Mitochondrial Dysfunction and Endoplasmic Reticulum Stress in Age Related Macular Degeneration, Role in Pathophysiology, and Possible New Therapeutic Strategies
Valentina Bilbao-Malavé 1 , Jorge González-Zamora 1 , Miriam de la Puente 1 , Sergio Recalde 2 3 4 , Patricia Fernandez-Robredo 2 3 4 , María Hernandez 2 3 4 , Alfredo Garcia Layana 1 2 3 4 , Manuel Saenz de Viteri 1 2 3 4
Age related macular degeneration (AMD) is the main cause of legal blindness in developed countries. It is a multifactorial disease in which a combination of genetic and environmental factors contributes to increased risk of developing this vision-incapacitating condition.
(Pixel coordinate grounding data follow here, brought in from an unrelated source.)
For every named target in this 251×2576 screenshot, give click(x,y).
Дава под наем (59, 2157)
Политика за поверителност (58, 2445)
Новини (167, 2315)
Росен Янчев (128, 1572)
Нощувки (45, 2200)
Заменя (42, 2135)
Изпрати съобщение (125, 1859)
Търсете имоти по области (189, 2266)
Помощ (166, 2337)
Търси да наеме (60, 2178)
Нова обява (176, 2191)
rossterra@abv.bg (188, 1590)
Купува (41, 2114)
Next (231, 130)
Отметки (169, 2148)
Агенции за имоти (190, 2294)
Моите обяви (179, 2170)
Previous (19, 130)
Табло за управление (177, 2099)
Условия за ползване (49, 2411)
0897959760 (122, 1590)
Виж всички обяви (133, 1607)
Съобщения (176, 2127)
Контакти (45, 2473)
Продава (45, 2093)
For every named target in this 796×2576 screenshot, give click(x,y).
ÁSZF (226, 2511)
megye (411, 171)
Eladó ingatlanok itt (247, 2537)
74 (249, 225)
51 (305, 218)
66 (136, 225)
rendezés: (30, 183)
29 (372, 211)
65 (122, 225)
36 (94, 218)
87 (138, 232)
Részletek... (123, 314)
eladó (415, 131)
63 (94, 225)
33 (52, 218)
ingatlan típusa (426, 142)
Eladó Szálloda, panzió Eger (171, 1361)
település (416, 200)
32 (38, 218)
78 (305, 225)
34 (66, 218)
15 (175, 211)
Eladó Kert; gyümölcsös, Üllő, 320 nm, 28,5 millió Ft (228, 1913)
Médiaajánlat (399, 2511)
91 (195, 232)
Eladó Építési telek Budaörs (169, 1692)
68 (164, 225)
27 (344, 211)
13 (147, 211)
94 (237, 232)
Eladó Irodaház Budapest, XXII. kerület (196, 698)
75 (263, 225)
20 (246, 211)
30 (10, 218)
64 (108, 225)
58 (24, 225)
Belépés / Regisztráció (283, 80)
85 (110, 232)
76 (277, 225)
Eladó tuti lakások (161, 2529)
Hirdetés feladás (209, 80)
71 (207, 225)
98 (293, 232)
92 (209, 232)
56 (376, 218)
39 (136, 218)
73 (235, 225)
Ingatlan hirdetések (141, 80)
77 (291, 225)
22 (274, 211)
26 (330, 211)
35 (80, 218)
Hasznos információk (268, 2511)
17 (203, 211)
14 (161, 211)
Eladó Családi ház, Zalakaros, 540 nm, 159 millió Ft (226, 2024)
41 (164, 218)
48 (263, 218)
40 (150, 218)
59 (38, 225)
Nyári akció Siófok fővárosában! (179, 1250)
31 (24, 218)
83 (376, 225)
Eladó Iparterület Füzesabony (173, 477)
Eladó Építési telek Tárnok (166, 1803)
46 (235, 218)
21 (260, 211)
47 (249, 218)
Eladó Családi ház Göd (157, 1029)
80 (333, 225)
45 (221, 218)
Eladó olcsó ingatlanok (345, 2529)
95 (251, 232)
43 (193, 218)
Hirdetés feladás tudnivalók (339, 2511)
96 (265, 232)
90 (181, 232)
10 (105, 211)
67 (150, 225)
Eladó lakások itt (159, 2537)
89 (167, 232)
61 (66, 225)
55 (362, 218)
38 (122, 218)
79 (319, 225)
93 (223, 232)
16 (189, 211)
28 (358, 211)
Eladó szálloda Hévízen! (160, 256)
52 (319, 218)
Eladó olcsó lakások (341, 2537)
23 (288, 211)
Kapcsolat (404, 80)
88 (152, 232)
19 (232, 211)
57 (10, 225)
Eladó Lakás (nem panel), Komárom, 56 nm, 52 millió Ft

Oxidative stress plays a central role in the pathophysiology of AMD and recent publications have highlighted the importance of mitochondrial dysfunction and endoplasmic reticulum stress in this disease. Although treatment with vascular endothelium growth factor inhibitors have decreased the risk of blindness in patients with the exudative form of AMD, the search for new therapeutic options continues to prevent the loss of photoreceptors and retinal pigment epithelium cells, characteristic of late stage AMD.
In this review, we explain how mitochondrial dysfunction and endoplasmic reticulum stress participate in AMD pathogenesis. We also discuss a role of several antioxidants (bile acids, resveratrol, melatonin, humanin, and coenzyme Q10) in amelioration of AMD pathology.